FAQ - Latches & Registers

Q1: How does an RS latch built with NAND gates work?

Q2: What are critical times for registers?

Q3: What is the difference between Qo and Zo?

Q4: How do I implement a transparent latch?

Q1:
I understand how a latch works using NOR gates but not using NAND
gates like this one uses. How do you know what the different states
are. especially since some of them will depend on the previous state
and some won't?

A NAND gate RS latch operates similarly to a NOR gate RS latch; except
that the R and S signal are active low. The hold state is when R and S
are high.

Q2:
In Fall 2000 final exam problem 3C, when would the output copy
exactly what the input is? Is it when the WE is high at the point
that phi 1 drops, and WE continues to stay high?

For registers, there are only two significant moments in a timing
diagram. When phi1 falls, if WE is high, IN is sampled (captured) for
the next cycle. When phi2 rises, the new sampled value becomes
available on Out (if RE is high).

Q3:
What is the difference between Q not and Z not?

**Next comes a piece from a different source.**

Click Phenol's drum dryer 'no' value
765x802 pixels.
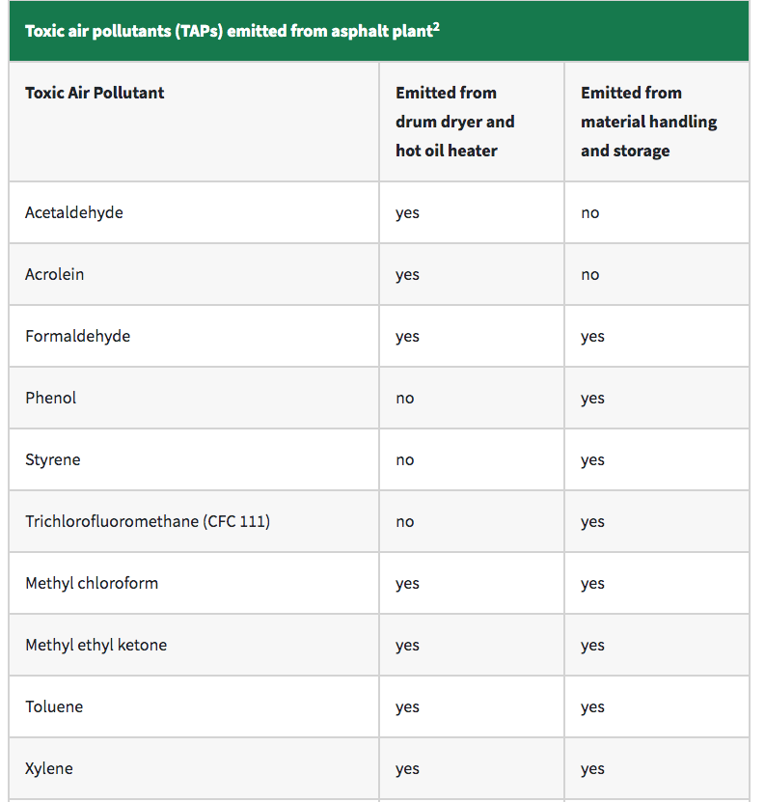(405, 399)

Qo represents the last written state in a storage device. Zo
represents a floating state (driven by an open pass gate).

Q4:
Looking through the practice problems there are many different
ways to implement latches. How are we supposed to figure out which
implementation will work? Is tracing through the latch to make sure
its transparent the only way? Is there a technique to implementing
latches using certain components? The method i use now is really
trivial and I think it has to be wrong. Any help you can provide is
appreciated.

To first approximation, there are three ways to create a transparent
latch.

(1) Use cross-coupled NOR gates to create an RS latch and then
generate R and S signals using Input and Enable

(2) Use cross-coupled NAND gates to create an RS latch and then
generate -R and -S signals using Input and Enable

(3) Use two inverters and a 2 to 1 MUX (most often implemented using
pass gates).

Try to understand these three methods. Please try to ignore the mixed
logic notation in the latch study problems; I'm trying to remove that
because it just causes confusion with cross-coupled outputs.